Familial GISTs patients have a germline mutation in the KIT gene and diffuse hyperplasia of ICC with direct continuity between the GIST mass and the adjacent intestinal wall [8]. Multiple GISTs in NF1 patients are caused by a mutation of the NF1 gene and have focal or mild hyperplasia of ICC [8]. On the other hand, no hyperplasia of ICC is noted in patients with multiple sporadic GISTs [8]. Moreover, the normal control mucosa of multiple sporadic GISTs retains the wild-type KIT gene [8]. The present case had no hyperplasia of ICC in either lesions. This finding supports the finding that the present case was synchronous sporadic GISTs in the stomach and jejunum.
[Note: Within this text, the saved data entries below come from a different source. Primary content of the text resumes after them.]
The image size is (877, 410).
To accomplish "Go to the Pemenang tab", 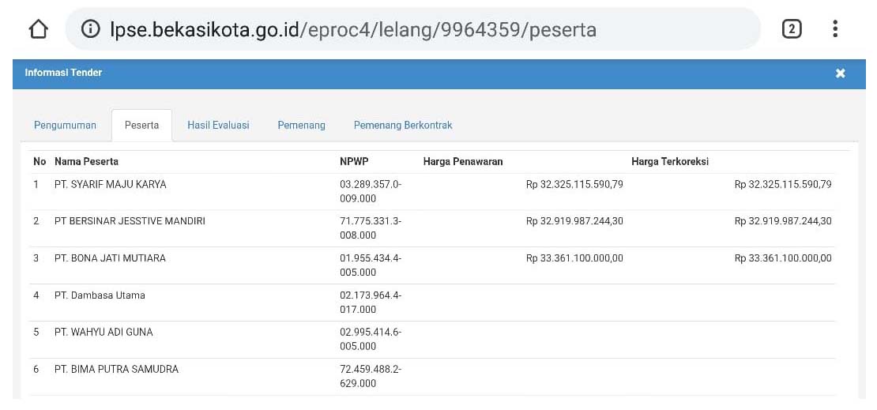I will coord(301,125).
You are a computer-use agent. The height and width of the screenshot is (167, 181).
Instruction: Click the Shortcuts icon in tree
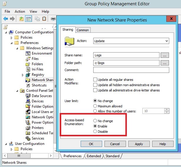point(28,85)
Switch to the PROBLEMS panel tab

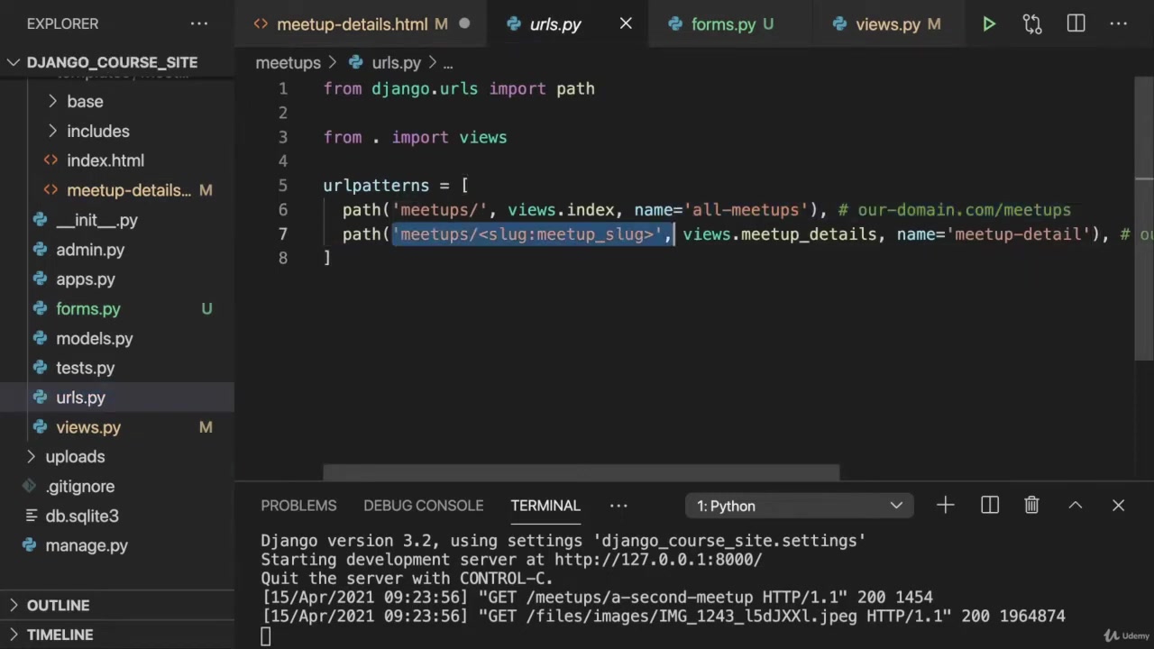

The occurrence of the multiple sporadic GISTs was thought to be an accidental event.

Complete gross resection of GISTs with negative margins is the standard primary treatment [10,11,12,13]. The Japanese clinical practice guidelines for GIST recommend resection if the submucosal tumor is larger than 2 cm with clinically malignant signs, whereas observation may be chosen for a tumor smaller than 2 cm without symptoms or clinically malignant signs [14]. Nevertheless, tumors diagnosed as GISTs should be resected regardless of size because of their malignant potential [14]. Recently, the laparoscopic approach is considered effective and technically feasible when performed by skilled surgeons [10,11,12,13,15]. Laparoscopic wedge resection enables most small (<5 cm) tumors to be removed with clear margins [15]. However, the laparoscopic approach was not performed in the present case because he was treated 12 years ago.

In conclusion, this report presents the surgical case of a patient with synchronous sporadic gastric and jejunal GISTs. Cases of multiple sporadic GISTs are extremely rare.

The authors have no conflicts of interest to declare.